● EXERCISE MATERIAL

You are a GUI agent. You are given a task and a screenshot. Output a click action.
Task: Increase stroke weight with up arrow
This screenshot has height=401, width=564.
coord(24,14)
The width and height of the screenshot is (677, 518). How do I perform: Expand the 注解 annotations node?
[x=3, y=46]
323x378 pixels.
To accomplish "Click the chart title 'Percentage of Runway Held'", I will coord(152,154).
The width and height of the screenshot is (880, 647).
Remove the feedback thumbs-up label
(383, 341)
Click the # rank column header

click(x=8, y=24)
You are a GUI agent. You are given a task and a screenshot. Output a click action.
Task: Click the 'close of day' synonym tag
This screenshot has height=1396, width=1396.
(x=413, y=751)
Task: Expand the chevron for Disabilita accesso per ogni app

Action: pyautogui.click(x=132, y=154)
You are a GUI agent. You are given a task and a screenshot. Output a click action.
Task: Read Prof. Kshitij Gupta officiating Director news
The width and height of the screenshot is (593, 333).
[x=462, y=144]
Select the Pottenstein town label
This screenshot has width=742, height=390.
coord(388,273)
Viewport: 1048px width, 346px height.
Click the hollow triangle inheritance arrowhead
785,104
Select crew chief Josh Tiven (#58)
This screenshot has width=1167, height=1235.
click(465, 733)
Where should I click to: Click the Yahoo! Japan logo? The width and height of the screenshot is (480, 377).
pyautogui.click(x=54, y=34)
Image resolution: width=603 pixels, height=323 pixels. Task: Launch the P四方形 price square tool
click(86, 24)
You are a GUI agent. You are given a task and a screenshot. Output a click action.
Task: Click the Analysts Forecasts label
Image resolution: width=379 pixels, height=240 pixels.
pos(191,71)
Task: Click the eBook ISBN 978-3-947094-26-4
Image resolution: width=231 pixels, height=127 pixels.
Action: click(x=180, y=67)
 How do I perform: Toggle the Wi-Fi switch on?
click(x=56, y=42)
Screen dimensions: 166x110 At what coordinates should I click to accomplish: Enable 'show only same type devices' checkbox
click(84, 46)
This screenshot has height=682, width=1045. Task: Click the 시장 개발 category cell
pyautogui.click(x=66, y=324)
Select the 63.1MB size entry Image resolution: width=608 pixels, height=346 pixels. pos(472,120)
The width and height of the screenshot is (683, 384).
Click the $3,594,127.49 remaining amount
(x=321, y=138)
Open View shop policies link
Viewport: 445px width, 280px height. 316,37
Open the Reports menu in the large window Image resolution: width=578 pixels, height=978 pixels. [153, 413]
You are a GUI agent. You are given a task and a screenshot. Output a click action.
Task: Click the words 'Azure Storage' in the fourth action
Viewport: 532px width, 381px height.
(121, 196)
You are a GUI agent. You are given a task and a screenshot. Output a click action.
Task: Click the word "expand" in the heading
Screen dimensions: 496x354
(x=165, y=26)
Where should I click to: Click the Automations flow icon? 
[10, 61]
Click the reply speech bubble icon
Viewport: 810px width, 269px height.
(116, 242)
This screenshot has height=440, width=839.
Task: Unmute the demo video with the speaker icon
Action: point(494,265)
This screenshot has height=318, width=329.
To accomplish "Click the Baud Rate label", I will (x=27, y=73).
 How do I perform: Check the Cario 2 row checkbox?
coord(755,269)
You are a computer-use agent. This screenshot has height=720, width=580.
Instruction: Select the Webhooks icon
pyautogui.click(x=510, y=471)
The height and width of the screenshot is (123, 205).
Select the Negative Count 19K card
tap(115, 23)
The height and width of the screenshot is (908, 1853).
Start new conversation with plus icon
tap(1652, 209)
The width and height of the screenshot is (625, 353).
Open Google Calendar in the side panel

● ASSIGNED TASK
Compute the number of lines in the records that contain the string "will", and return that number alone.

● SOLUTION TO THE EXERCISE
2